#### TO DO:
1. Answer these questions about the sanctuary movement text, one answer per line and marked like the questions.
(a) How long did it take before Reverend Fife and his co-workers were indicted?
(b) Which church made the early commitment?
(c) Who was the prosecution's star witness?
2. List every person named in the sanctuary movement text.

Most of America remained oblivious to these events in Tucson, but the Justice Department did respond. Within less than three years Reverend Fife and a dozen co-workers had been indicted.
During the same course of time, though, that early commitment by Southside Presbyterian Church had dovetailed with similar actions by other American congregations and grown into a national movement, now including those hundreds of churches and synagogues and Quaker meetings, all united in a new nexus of humanitarian defiance.

Of course none of this—not the indictments, not the growth of the movement, not even the prolonged
need
for such a movement—had been foreseeable in 1980. Back then, during the year that followed the desert deaths and on into summer and autumn of 1981, it was all just an extemporized effort, informal and local, conducted by a few well-meaning church folk and lawyers. But the larger need was already apparent then, as deportations continued, and as more and more refugees arrived in Tucson. Many of these were brought up through the desert by a man named Jim Corbett.

•   •   •

Jim Corbett would later be a co-defendant with John Fife in the Tucson trial. He was acquitted, thanks to an almost accidental absence of evidence against him. Because Corbett performed his own role rather solitarily, the prosecution's star witness (a middle-aged Mexican named Jesus Cruz, who had infiltrated the movement and worn a tape recorder to sanctuary meetings) had little to say about him. Corbett for his own part has talked openly about smuggling refugees but, like Fife and the other defendants, maintains that his acts are in compliance with U.S. law.

#### SOURCE MATERIAL:

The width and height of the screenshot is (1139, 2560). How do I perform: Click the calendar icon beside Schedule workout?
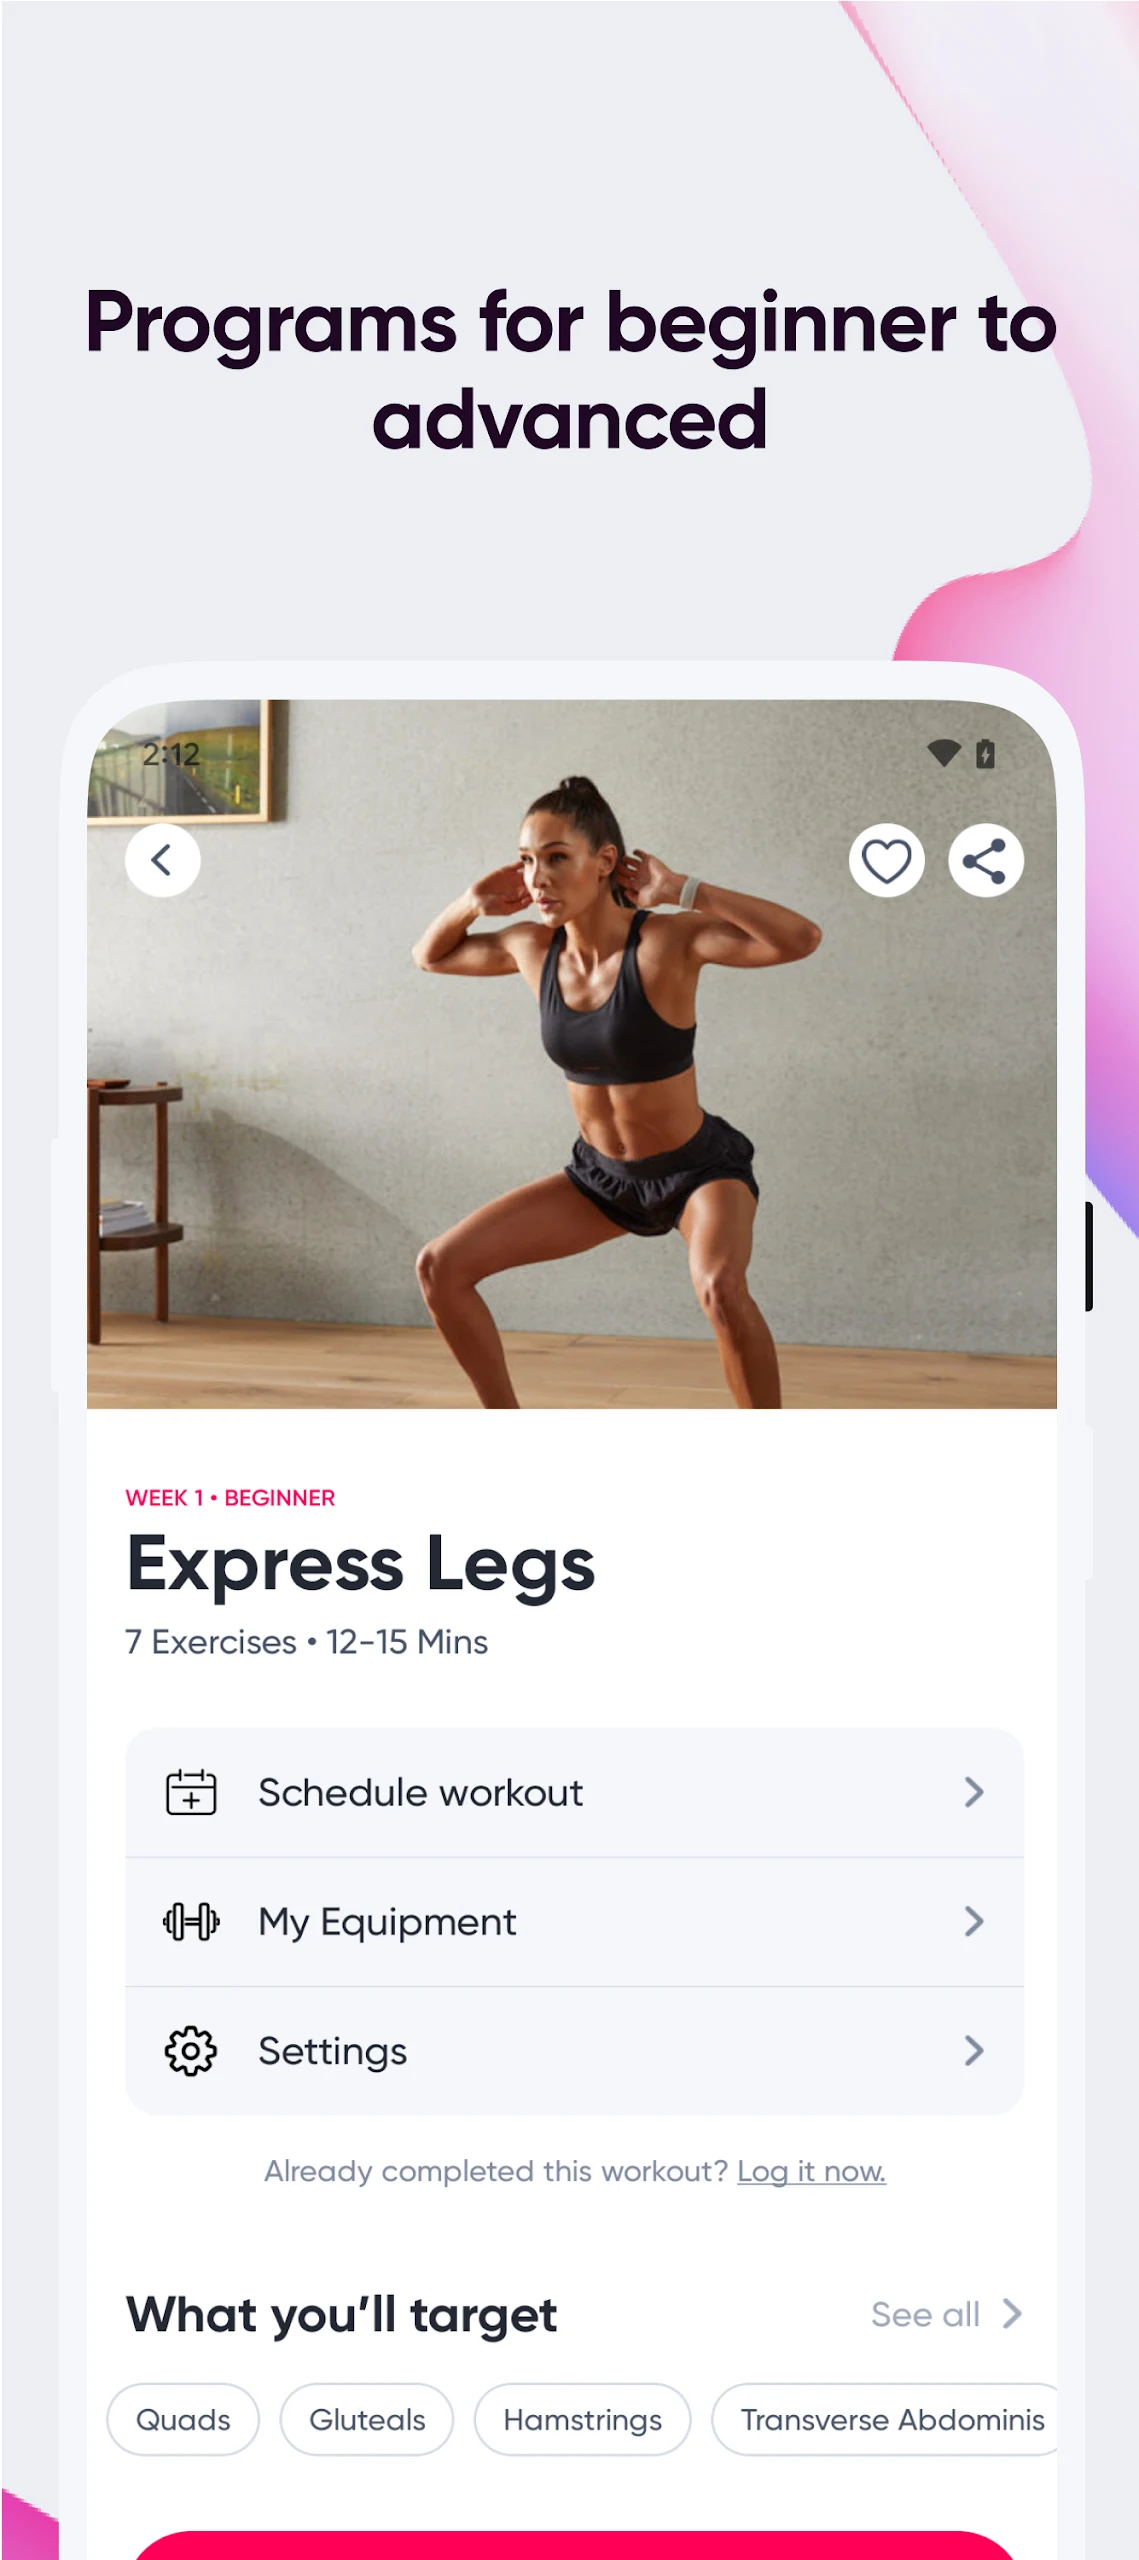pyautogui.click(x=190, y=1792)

#### RESULTS OF THE TASKS:
1.
(a) Less than three years.
(b) Southside Presbyterian Church.
(c) Jesus Cruz, a middle-aged Mexican who had infiltrated the movement.

2.
John Fife (Reverend Fife)
Jim Corbett
Jesus Cruz